Wednesday, March 25, 2015

Hand-Pieced Hexagons (WIP)


One of my favorite parts of quilting is the gathering of fabric.  Sometimes a quilt comes together quickly.  I spot a collection or a fat quarter bundle that I love and a quilt idea is born.  Other times the fabric comes together slowly, a fabric or two at a time.  As as the collection grows, so does the plan for a quilt.  This was the case with Freddy's hand-pieced, hexagon quilt.

I started collected fabric for this quilt long before Freddy was born.  My goal was to create a blanket that didn't scream "boy" or "girl", but rather one that just suggested the sweetness of "childhood." The fabrics that anchor the quilt are Sarah Jane's "Rocket Launch Club" and Riley Blake's "The Simple Life."  With them, I placed low volume fabrics with red accents, some blues and gray to anchor it, and a couple yellows for brightness and contrast.

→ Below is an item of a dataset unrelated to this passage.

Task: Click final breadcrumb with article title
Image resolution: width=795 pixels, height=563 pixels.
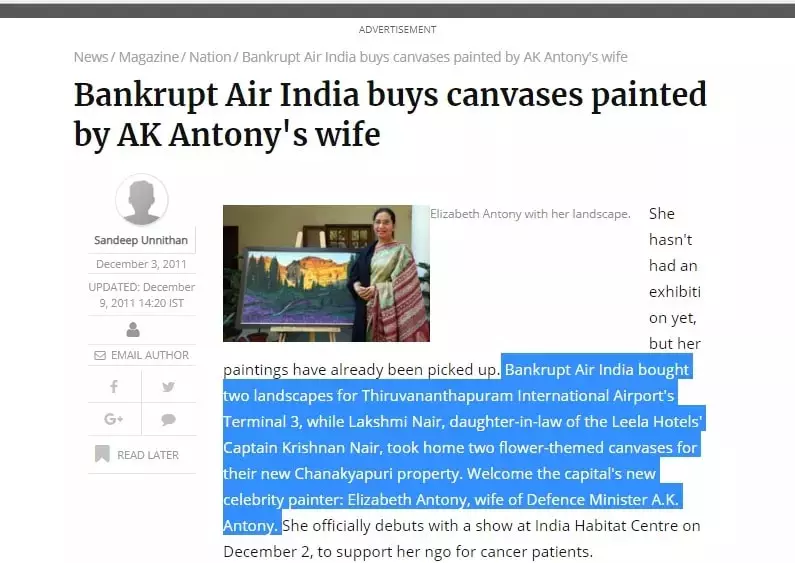Action: pyautogui.click(x=435, y=57)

The design for the quilt came about during I time I was a little obsessed with hexagons.  The hexagon is a pretty awesome shape.  A couple years ago Moda started making hexagonal precuts.  Since I was working at the Studio at the time, I made a couple hexagon quilts, one using Moda's precuts and one with hexagons that I cut out myself.  (From this I discovered that unless you really enjoy spending hours at the cutting mat, the precuts are worth every penny.) There is one more way to make a hexagon quilt: English paper piecing.  It involves sewing fabric to paper hexagons and then whip stitching the pieces together.

  
The childhood fabrics called for a simple patchwork design and hexagons seemed like the perfect way to make it both simple and fun.  I planned the quilt to be crib size (36" x 54").  It would require about two hundred 2-inch hexagons.  Designing a quilt is probably about 50% of the fun for me.  So with the plan done, this quilt sat in a box for nearly a year.

Last January I finally had the motivation to get started on it.  I had just found out that we were expecting a baby.  We kept the news to mostly to ourselves for the first couple months, so working on the quilt was a great outlet for all my excitement.


I had to put the quilt on hold as we started to look for a house and I focused in on preparing my calculus class for the AP Test.  I picked up the quilt again during our summer vacation to the Oregon Coast.  But after Freddy was born it just sat in my sewing basket.  Until last month, when Freddy discovered it.


Now I'm back at work.  The goal is to get it completely finished (pieced, quilted, and bound) by Freddy's first birthday in September.